I rang up the UK Borders Agency, or whatever they're calling themselves this week, and asked how I renew my wife's visa. Good news - we can go to Croydon and have it done same day. Bad news - we have to go to Croydon. And it costs £950. (There's a £750 option, but that takes up to fourteen weeks and our families have paid for plane tickets for us to the US in October so we can see the wife's family, who she's not seen for two years.)
So I checked my bank account. After deducting the stuff from the current balance that has to come out - rent, Council Tax, etc. - I have worked out that I have somewhere in the region of £0 to last the three and half weeks until payday. That's no money to get two adults, a car and a cat through three and a half weeks.
Which is, obviously, impossible. Especially as I have to order a passport this month. And the car needs an MOT. And my insurance is due to run out in a couple of weeks. And I only have half a tank of petrol.
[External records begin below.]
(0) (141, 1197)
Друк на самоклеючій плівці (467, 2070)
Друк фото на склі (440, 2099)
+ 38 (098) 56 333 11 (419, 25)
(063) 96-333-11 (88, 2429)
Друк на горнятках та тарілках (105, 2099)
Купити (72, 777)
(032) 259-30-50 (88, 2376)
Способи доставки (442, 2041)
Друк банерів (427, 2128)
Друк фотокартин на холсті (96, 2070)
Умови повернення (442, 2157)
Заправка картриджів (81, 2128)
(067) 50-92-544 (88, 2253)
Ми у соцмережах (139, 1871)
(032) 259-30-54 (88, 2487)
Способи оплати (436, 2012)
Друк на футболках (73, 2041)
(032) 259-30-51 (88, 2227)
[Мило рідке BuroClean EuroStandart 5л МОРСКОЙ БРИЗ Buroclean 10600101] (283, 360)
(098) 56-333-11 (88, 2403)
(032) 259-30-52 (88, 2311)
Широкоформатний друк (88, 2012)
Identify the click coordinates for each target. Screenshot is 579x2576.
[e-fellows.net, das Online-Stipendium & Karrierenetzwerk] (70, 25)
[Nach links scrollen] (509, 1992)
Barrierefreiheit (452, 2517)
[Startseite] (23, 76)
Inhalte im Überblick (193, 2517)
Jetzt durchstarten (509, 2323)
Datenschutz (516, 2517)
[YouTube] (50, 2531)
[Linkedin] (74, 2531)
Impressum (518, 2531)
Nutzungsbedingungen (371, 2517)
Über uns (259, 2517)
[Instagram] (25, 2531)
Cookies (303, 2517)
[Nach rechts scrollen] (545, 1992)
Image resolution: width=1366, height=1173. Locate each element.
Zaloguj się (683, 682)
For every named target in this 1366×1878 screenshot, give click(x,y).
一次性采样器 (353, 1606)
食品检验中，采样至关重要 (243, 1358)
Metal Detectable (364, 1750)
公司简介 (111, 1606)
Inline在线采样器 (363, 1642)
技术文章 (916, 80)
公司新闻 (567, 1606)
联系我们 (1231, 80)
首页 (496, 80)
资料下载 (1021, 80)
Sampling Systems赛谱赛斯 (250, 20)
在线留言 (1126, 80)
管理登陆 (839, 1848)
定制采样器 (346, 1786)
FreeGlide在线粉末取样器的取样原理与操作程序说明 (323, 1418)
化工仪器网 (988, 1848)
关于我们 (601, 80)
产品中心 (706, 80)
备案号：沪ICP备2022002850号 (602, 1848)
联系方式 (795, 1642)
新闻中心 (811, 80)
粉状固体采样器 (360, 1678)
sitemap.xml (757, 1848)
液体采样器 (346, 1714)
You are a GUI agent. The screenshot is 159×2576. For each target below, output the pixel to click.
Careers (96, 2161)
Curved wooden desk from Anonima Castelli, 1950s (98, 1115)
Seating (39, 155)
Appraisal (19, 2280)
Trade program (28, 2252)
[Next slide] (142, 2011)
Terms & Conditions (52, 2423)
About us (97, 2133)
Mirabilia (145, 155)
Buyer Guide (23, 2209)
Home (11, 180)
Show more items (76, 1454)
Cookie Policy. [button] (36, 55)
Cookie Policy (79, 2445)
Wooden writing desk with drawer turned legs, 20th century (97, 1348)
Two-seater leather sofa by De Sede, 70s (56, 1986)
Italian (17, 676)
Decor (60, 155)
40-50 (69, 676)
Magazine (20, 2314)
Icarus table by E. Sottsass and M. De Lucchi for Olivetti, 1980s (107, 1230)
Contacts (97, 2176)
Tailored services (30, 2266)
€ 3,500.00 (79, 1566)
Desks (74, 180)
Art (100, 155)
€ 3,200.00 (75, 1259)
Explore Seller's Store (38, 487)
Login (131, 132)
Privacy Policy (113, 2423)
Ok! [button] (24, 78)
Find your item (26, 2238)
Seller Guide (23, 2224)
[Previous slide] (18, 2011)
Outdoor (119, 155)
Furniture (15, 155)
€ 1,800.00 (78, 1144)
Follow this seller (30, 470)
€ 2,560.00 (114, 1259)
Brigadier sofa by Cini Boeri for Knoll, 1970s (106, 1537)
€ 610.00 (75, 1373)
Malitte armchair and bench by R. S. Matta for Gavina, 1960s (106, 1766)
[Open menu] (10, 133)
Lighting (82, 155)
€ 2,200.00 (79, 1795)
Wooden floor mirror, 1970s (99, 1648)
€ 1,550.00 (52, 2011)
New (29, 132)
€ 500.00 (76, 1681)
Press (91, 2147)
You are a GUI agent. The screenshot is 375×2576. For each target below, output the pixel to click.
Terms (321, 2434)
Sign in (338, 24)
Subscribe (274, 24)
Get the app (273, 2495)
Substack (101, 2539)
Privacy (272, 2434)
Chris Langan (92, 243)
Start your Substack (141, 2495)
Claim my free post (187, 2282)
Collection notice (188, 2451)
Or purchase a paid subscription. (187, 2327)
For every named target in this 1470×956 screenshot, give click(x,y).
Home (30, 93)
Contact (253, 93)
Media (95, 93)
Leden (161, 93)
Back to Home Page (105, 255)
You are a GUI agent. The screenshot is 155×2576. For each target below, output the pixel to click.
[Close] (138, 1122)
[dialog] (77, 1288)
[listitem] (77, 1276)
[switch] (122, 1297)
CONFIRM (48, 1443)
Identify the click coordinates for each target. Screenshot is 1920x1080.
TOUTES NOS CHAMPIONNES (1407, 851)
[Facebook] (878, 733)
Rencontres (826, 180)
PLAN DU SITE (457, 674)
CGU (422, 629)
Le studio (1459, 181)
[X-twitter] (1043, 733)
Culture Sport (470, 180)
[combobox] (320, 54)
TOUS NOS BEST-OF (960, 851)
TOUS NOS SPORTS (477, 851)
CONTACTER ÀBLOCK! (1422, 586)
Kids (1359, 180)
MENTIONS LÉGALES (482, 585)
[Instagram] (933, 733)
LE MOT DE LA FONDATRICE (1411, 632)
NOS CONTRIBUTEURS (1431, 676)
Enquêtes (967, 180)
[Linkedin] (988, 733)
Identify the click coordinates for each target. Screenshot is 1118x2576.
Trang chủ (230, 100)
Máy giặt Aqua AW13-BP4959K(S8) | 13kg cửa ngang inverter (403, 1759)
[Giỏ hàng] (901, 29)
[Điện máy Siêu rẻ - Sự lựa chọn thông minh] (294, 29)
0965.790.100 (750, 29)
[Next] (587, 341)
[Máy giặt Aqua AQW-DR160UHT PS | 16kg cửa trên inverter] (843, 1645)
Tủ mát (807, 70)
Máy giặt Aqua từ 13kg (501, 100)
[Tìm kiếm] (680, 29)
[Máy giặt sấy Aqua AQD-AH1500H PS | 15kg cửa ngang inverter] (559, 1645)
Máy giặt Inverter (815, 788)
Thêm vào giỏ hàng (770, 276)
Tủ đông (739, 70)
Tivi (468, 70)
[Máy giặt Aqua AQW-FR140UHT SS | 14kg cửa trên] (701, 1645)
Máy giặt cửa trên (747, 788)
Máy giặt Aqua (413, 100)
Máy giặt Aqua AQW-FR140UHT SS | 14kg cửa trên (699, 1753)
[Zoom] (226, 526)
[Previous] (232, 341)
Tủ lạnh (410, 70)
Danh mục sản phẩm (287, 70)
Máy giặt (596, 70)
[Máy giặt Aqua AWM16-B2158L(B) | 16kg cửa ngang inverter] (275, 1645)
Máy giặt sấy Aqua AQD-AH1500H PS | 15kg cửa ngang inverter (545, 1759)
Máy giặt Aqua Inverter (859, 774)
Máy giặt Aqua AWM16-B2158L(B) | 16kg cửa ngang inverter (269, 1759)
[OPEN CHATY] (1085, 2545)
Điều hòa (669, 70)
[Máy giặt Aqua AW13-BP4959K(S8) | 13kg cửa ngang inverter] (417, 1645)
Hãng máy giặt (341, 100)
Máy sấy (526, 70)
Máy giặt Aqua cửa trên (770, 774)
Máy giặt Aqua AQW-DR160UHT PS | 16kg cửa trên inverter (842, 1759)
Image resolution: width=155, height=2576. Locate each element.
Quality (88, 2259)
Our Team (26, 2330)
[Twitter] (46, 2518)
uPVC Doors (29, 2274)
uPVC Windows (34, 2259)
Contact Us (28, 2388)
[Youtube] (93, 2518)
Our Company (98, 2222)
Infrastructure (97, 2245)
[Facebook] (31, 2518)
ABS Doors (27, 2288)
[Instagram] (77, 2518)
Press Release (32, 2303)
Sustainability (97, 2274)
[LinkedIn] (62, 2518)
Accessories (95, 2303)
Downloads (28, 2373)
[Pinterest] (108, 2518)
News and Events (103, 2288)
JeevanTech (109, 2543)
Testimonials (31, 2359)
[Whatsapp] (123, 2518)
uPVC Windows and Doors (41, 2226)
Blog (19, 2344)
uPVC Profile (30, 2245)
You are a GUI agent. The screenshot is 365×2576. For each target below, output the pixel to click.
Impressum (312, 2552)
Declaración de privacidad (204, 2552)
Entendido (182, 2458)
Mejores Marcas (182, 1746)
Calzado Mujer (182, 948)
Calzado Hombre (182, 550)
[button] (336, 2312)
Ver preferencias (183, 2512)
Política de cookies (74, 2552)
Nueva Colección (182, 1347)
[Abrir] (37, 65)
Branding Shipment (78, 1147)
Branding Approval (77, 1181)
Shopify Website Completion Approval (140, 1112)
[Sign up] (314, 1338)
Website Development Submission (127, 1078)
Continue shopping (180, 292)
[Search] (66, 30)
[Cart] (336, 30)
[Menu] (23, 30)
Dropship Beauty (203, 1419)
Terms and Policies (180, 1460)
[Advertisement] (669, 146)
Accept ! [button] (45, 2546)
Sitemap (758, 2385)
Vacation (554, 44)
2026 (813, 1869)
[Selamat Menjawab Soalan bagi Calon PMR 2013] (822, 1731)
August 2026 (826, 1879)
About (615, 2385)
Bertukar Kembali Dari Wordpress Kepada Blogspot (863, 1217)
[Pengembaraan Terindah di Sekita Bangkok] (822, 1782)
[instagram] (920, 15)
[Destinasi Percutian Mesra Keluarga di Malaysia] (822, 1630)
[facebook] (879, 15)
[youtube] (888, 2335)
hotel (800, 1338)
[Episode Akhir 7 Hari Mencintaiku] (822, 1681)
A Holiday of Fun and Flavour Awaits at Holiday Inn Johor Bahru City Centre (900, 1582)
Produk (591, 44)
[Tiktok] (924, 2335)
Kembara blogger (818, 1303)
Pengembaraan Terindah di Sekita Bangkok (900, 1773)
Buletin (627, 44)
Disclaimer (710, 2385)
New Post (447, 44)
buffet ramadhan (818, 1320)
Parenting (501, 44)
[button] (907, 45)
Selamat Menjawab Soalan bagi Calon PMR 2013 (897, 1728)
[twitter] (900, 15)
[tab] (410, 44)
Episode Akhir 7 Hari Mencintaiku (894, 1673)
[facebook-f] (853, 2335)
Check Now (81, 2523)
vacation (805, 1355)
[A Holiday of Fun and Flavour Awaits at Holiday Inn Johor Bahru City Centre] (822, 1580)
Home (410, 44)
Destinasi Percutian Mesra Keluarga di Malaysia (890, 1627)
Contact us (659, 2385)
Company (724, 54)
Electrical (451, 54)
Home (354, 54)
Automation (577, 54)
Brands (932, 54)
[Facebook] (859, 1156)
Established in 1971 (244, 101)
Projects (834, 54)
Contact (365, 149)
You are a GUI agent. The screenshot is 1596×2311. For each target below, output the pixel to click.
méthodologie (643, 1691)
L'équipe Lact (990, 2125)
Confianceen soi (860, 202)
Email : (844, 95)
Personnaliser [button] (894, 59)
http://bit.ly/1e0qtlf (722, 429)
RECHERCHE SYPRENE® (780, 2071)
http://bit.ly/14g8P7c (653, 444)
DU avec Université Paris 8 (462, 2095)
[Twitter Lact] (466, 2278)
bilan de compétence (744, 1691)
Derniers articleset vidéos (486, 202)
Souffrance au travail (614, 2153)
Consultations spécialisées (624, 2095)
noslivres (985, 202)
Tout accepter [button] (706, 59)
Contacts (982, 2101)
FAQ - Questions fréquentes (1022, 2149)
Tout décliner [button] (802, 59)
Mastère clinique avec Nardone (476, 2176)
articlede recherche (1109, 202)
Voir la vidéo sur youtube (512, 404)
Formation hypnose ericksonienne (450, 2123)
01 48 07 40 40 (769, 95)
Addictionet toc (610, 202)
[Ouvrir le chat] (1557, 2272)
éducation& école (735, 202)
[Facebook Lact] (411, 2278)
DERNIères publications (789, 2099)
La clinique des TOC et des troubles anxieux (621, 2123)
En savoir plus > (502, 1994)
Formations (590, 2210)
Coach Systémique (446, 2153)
And, you know, it would be nice to have more to eat each day than one evening meal of dry pasta with nothing on it.
And, just in case you forgot, we need an extra £950 before the end of the month.
My credit rating is shot to buggery - the reason we've got no money is basically because I'm having to make payments I can't afford on debts I can't afford - so I can't borrow the money. Not from any banks, not from friends, not from family.
So either I find, realistically, £1,500 - at the very least - from somewhere in the next week or, um, I don't think there's an or.
Oh, and there are some very scary health issues in the household at the moment, too. Like, properly so. But I won't go into those.
It's really a case of fall into a heap and cry with abject terror or just decide to be insanely cheerful. I seem to have chosen the latter, so I'm feeling very chipper, while some part of my mind I'm choosing to ignore sits in the background quivering the dark.
I can't say that life is boring right now. It's so easy just to wander through life without taking much notice of it - right now I feel really alive and there are things that really fucking matter. And if that's not a reason to be happy, nothing is.
Course, I'll be much happier when I work out how to get the money I need, but one step at a time, eh?